T.C. Cumhurbaşkanlığı Savunma Sanayii Başkanlığı (SSB) ile STM arasında imzalanan “Türk Tipi Hücumbot Projesi” kapsamında geliştirilen milli hücumbotun tasarım süreci tamamlandı. Projenin ilk gemisine yönelik inşa sözleşmesi 9 Eylül 2024 tarihinde imzalanırken, ilk sac kesimi ise 8 Temmuz 2025’te İstanbul’da gerçekleştirildi. Model ise STM tarafından IDEF 2025’te sergilenmeye başlandı.
“Türkiye artık kendi hücumbotunu tasarlayabiliyor”
STM Genel Müdürü Özgür Güleryüz, projenin önemine dikkat çekerek, “Ülkemizin ilk milli korvet projesi MİLGEM’den itibaren edindiğimiz deneyimle milli fırkateynimizi geliştirdik ve Donanmamıza teslim ettik. Aynı anlayışla, 2020 yılında imzaladığımız sözleşmeyle milli hücumbot projesine başladık. Savunma Sanayii Başkanlığımız ve Deniz Kuvvetlerimizle birlikte yürüttüğümüz yoğun tasarım süreci sonucunda, tasarımcı ve ana yüklenici olarak ilk geminin inşasına başladık” dedi.

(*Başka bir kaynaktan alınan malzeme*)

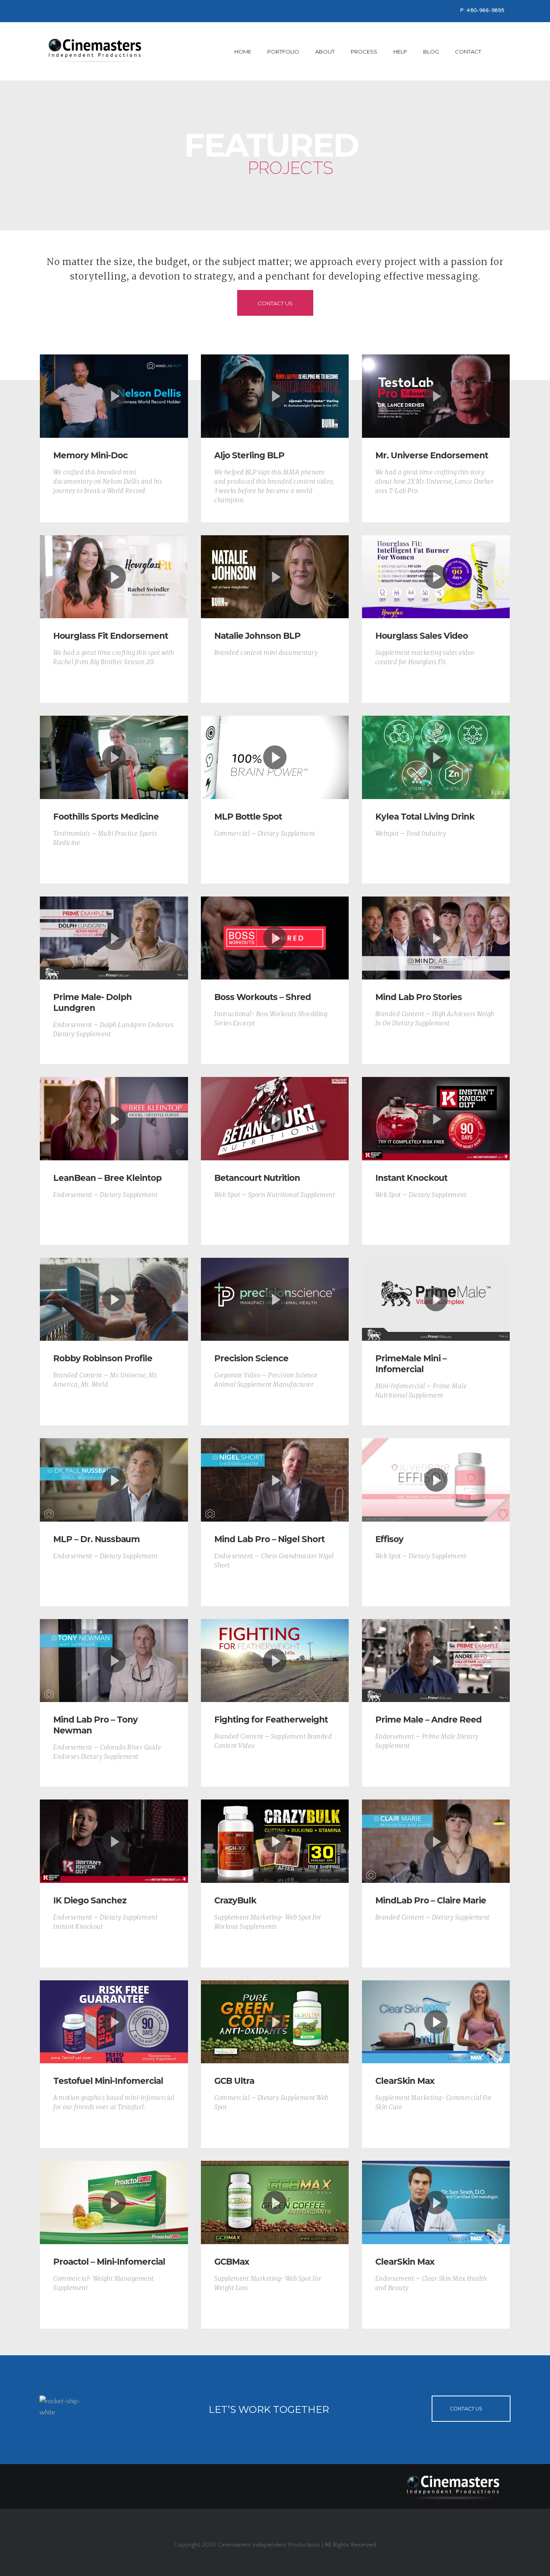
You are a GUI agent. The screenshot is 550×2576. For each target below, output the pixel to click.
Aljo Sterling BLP (249, 455)
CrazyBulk (235, 1900)
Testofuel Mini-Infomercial (108, 2081)
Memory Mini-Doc (90, 455)
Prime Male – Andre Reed (428, 1720)
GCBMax (231, 2262)
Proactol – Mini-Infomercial (109, 2262)
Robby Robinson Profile (102, 1358)
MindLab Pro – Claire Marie (430, 1900)
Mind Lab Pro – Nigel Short (269, 1539)
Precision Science (251, 1358)
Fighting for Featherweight (271, 1720)
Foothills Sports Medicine (106, 817)
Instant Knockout (411, 1178)
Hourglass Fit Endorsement (110, 636)
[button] (114, 396)
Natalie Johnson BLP (257, 636)
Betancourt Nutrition (257, 1178)
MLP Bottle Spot (248, 817)
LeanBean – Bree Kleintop (107, 1178)
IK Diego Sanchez (89, 1900)
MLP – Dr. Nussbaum (96, 1539)
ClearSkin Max (404, 2081)
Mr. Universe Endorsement (431, 455)
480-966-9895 (486, 11)
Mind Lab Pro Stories (418, 997)
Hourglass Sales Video (421, 636)
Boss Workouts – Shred (262, 997)
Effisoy (389, 1539)
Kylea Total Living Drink (424, 817)
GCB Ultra (234, 2081)
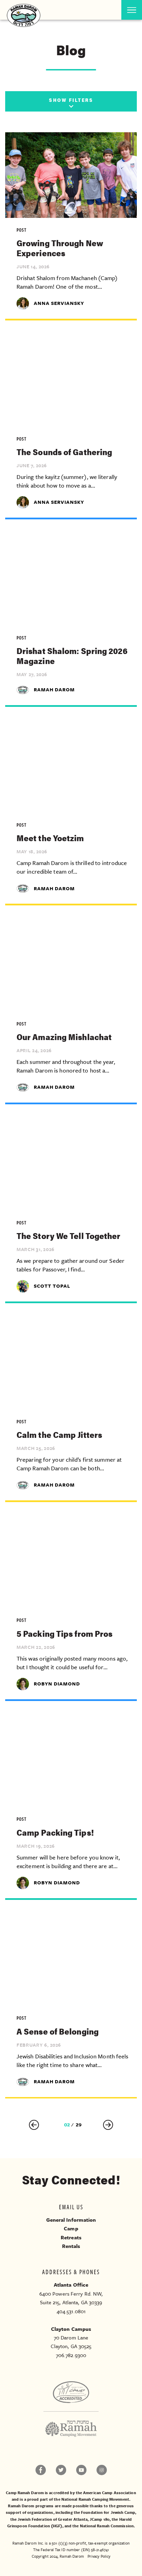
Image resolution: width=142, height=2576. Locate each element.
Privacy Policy (99, 2556)
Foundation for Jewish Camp (108, 2512)
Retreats (71, 2237)
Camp (71, 2228)
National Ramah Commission (107, 2526)
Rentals (71, 2246)
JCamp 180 (100, 2519)
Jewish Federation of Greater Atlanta (53, 2519)
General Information (71, 2219)
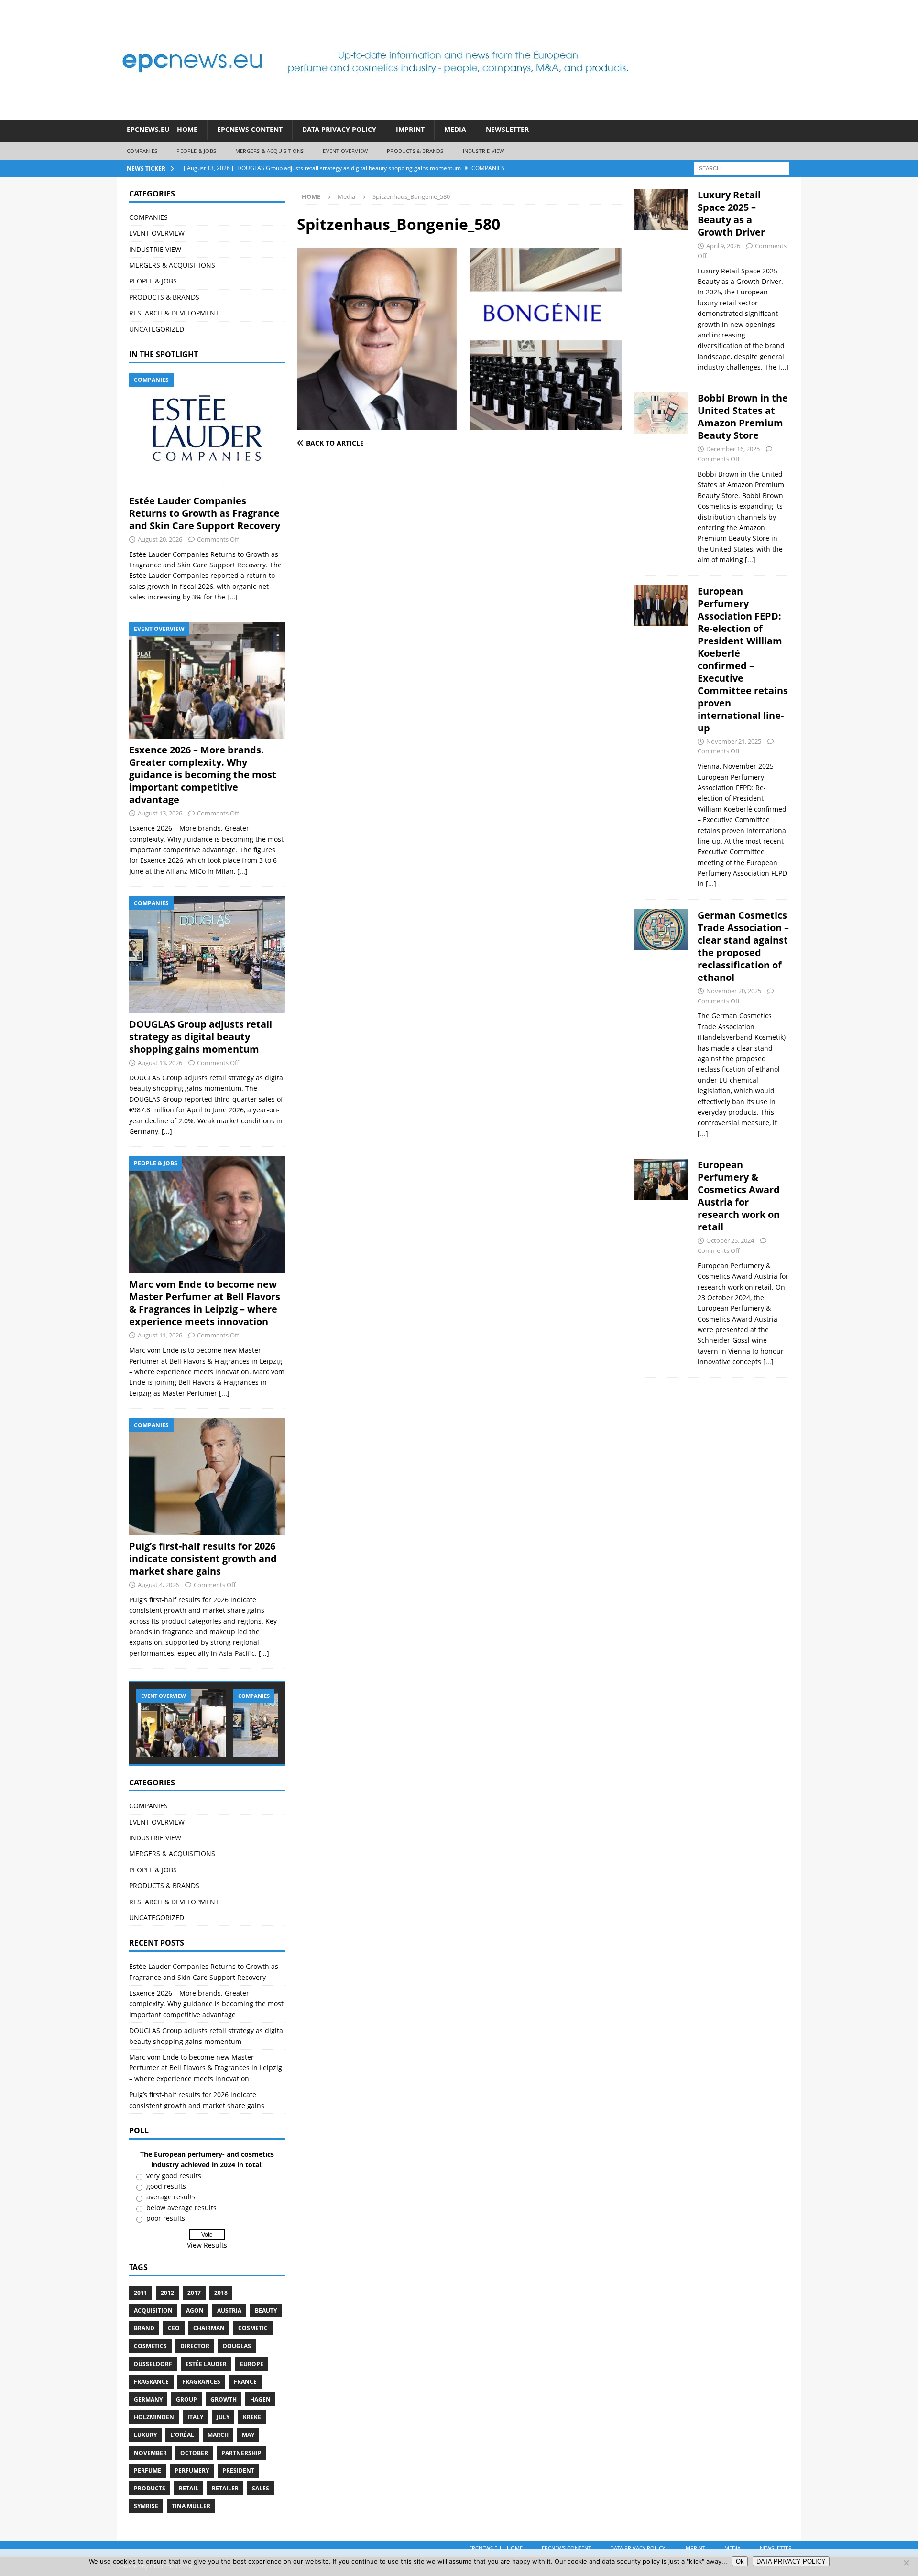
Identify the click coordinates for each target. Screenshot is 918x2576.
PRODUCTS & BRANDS (415, 150)
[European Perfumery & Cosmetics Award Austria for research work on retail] (661, 1261)
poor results (165, 2218)
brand (144, 2328)
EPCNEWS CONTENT (250, 129)
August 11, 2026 (160, 1335)
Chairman (209, 2328)
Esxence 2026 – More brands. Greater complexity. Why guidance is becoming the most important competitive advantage (202, 774)
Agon (195, 2310)
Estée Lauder (206, 2364)
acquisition (153, 2310)
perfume (147, 2471)
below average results (181, 2207)
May (248, 2435)
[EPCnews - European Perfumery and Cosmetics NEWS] (375, 114)
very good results (173, 2175)
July (223, 2417)
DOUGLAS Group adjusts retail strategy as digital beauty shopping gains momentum (200, 1036)
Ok (740, 2561)
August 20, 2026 (160, 539)
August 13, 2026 (160, 813)
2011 (140, 2293)
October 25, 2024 (730, 1240)
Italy (195, 2417)
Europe (251, 2364)
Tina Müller (191, 2506)
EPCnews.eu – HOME (162, 129)
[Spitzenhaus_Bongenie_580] (459, 424)
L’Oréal (182, 2435)
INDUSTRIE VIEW (483, 150)
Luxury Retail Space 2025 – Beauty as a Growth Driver (731, 213)
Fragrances (201, 2382)
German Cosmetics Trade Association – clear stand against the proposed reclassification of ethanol (743, 946)
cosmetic (253, 2328)
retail (188, 2488)
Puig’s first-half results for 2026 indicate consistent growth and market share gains (203, 1558)
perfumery (192, 2471)
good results (166, 2186)
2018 (221, 2293)
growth (223, 2399)
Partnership (241, 2453)
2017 (194, 2293)
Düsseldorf (153, 2364)
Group (186, 2399)
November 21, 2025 (733, 741)
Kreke (252, 2417)
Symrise (146, 2506)
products (149, 2488)
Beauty (266, 2310)
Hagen (260, 2399)
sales (260, 2488)
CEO (174, 2328)
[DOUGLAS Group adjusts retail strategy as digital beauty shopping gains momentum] (207, 954)
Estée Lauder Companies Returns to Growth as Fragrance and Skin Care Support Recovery (204, 513)
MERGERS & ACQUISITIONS (269, 150)
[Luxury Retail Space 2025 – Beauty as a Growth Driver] (661, 278)
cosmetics (150, 2346)
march (218, 2435)
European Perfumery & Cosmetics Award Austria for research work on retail (739, 1195)
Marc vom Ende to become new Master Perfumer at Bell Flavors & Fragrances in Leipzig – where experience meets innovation (204, 1303)
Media (455, 129)
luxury (145, 2435)
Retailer (225, 2488)
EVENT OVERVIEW (345, 150)
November (150, 2453)
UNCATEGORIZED (156, 329)
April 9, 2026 (723, 245)
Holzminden (154, 2417)
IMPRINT (410, 129)
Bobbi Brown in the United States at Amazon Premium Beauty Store (743, 416)
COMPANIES (142, 150)
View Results (207, 2245)
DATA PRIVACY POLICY (339, 129)
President (238, 2471)
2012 (167, 2293)
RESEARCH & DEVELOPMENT (174, 312)
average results (171, 2196)
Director (194, 2346)
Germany (148, 2399)
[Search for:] (741, 167)
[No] (906, 2562)
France (245, 2382)
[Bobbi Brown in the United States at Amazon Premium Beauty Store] (661, 476)
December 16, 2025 (733, 449)
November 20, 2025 (733, 991)
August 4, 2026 (158, 1584)
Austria (229, 2310)
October (194, 2453)
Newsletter (507, 129)
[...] (232, 596)
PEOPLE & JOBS (196, 150)
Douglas (237, 2346)
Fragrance (151, 2382)
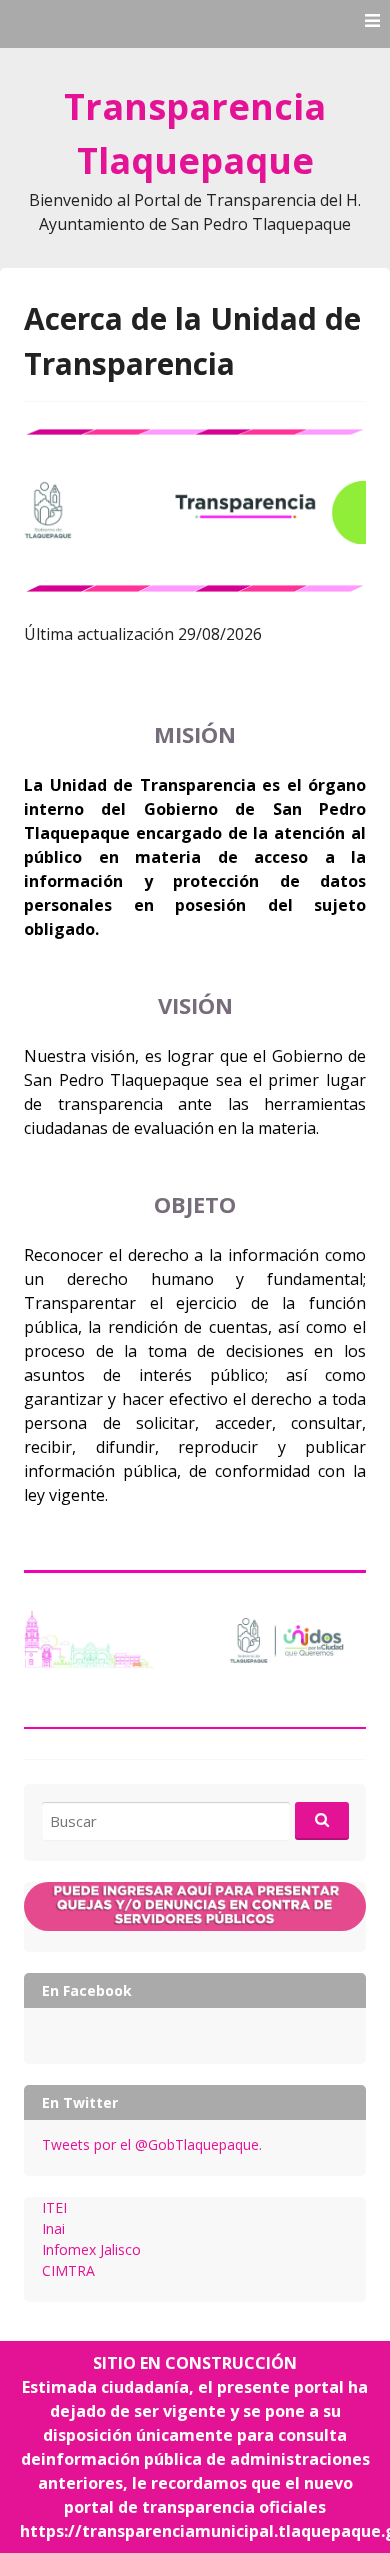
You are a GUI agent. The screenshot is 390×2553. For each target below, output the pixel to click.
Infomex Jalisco (91, 2249)
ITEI (54, 2207)
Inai (53, 2228)
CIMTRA (68, 2270)
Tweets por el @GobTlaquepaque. (152, 2144)
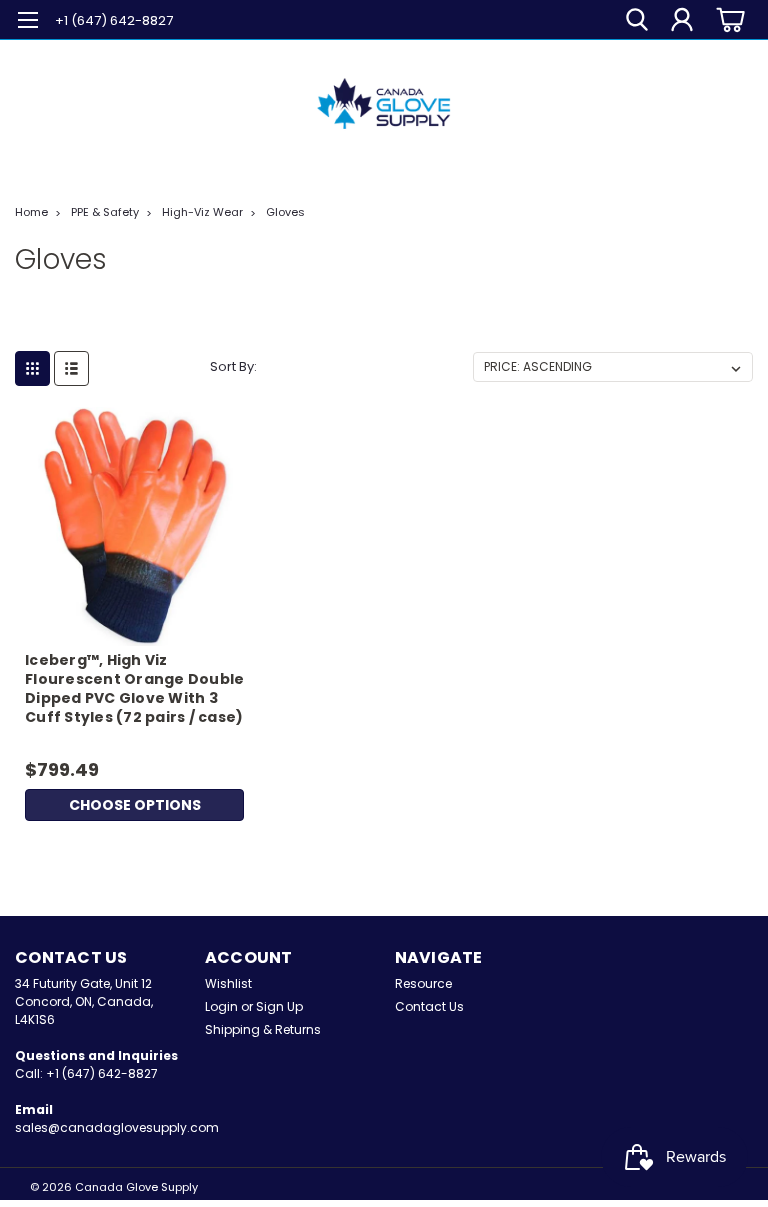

Güleryüz, “IDEF 2025’te sergilediğimiz bu model, artık Türkiye’nin sadece dışa bağımlılığı sona erdirmekle kalmayıp, kendi hücumbotunu da özgün olarak tasarlayıp inşa edebilecek seviyeye ulaştığını gösteriyor” ifadelerini kullandı.
Milli hücumbotun, Türk Deniz Kuvvetleri’nin ihtiyaçlarına uygun olarak yüksek sürat, gelişmiş silah sistemleri ve zorlu deniz koşullarında manevra kabiliyeti gibi özelliklerle donatıldığına dikkat çeken Güleryüz, şu bilgileri paylaştı:
“Donanmamızın en uzun boylu ve en ağır deplasmanlı hücumbotu olacak bu platformda, yüksek yerlilik oranıyla üretilecek milli ve yerli silah sistemleri yer alacak. Bu proje, Türk savunma sanayiinin denizlerdeki caydırıcılığını artıracak ve tam bağımsız savunma sanayi hedefimize katkı sunacak.”
Uzun menzilli taarruz yeteneği ve sığ sularda operasyon kabiliyeti
Yeni nesil hücumbot; suüstü harbi görevlerinde düşmanın tespit ve teşhis imkanlarını zorlaştıracak şekilde bekleme ve gizlenme bölgelerinde görev icra edebilecek. Uzun menzilli güdümlü mermilerle taarruz kapasitesine sahip olacak gemi, gerektiğinde fırkateyn ve helikopterlerle koordineli operasyonlar da gerçekleştirebilecek.
Yeterli hava savunma sistemleriyle donatılacak hücumbot, düşük radar görünürlüğü, yüksek sürat ve manevra kabiliyeti, zorlu deniz koşullarında harekât ve atış yapabilme yeteneği ile dikkat çekiyor. Gemi inşasında ve donanım malzemelerinin temininde azami oranda yerli kaynak kullanılacak.